As global warming proceeds, the ice fields of southwest Greenland are becoming particularly sensitive to a climate cycle called the North Atlantic Oscillation.
Summertime melting of the ice fields in southwest Greenland caused the largest sustained ice loss in Greenland from early 2003 to mid-2013, researchers say.
“When we see really big changes in southwest Greenland, we can be sure it’s atmosphere-related, because it’s an increase in surface melt,” says Christopher Harig, an assistant professor of geosciences at the University of Arizona and coauthor of the paper, which appears in the Proceedings of the National Academy of Sciences.
Unlike other parts of Greenland, the southwest region has few glaciers. It loses ice when warmer temperatures melt its ice sheets, generating a network of rivers that flow above and below the ice into the ocean.
As global warming progresses, southwest Greenland will become a major contributor to sea level rise, the researchers write.
“In the next 50 years, we’re expecting a lot of atmospheric warming,” Harig says. “If Greenland is sensitive to the warming, we’re going to see a lot of ice loss and therefore we’re going to see a lot of sea level rise.”
Figuring out the connection between warming in southwest Greenland and the North Atlantic Oscillation, or NAO, climate cycle began when Harig noticed a change in the amount of lost Greenland ice in 2013 and 2014.
Harig and coauthor Frederik Simons of Princeton University were using monthly satellite data from the Gravity Recovery and Climate Experiment, or GRACE to measure the loss of snow and ice covering Greenland. As Greenland’s ice melts, it changes the Earth’s gravitational field slightly, which GRACE can detect.
“We found a year that was really different from the past 10 years,” Harig says. “The melting was getting worse every year—and then took a break from getting worse.”
The slowdown puzzled the researchers, so they contacted Michael Bevis of the Ohio State University to see whether the network of GPS receivers along the coast of Greenland showed the same phenomenon.
Slow down and speed up
Researchers attached the GPS receivers bedrock. When large amounts of ice melt, the surface rebounds because it that mass of ice is no longer weighing it down. The network, which lets scientists detect the rebound and calculate the lost ice, recorded the same ice loss slowing during the same time period.
The slowdown in melting lasted from about 12 to 18 months. The researchers found the slowdown coincided with the NAO swinging from its negative phase to its positive phase.
During the negative phase, Greenland has less snowfall and more sun, and melting increases. In contrast, during the positive phase, Greenland is colder and cloudier, so the ice melts less.
When the NAO flipped back to its negative phase in 2015, the rate of melting starting climbing again.
“We make a compelling case that the North Atlantic Oscillation is really driving this inter-annual variation in ice loss,” Harig says.

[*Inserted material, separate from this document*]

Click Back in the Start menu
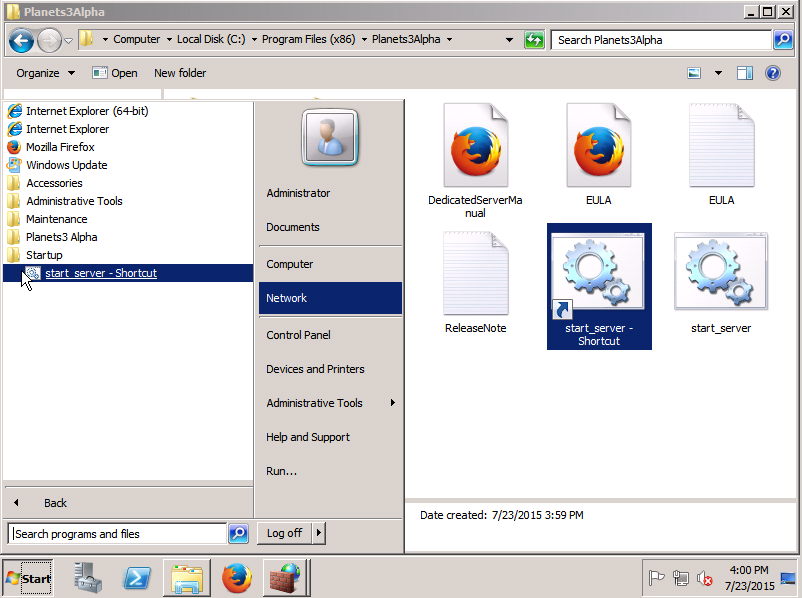This screenshot has width=802, height=598. coord(55,503)
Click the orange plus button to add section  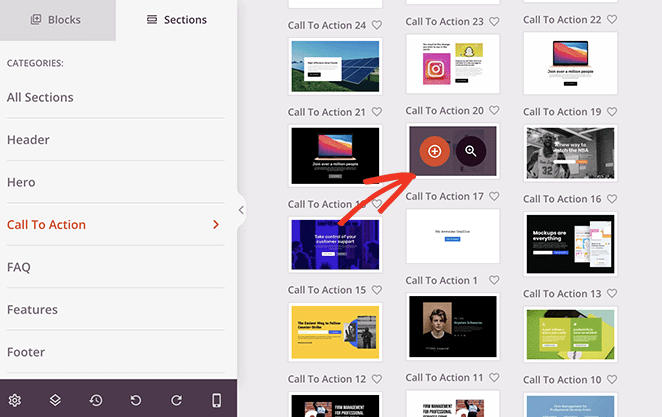point(434,151)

“I continue to be interested in understanding the causes of ice loss in Greenland. This next decade is really about getting a lot more specific about what’s causing ice loss here rather than over there.”
Additional coauthors are from the Technical University of Denmark; Ohio State University; the University of Colorado in Boulder; the University of Liege; Utrecht University; the Danish Technical University; the University of Luxembourg; and UNAVCO Inc. The National Science Foundation funded the work.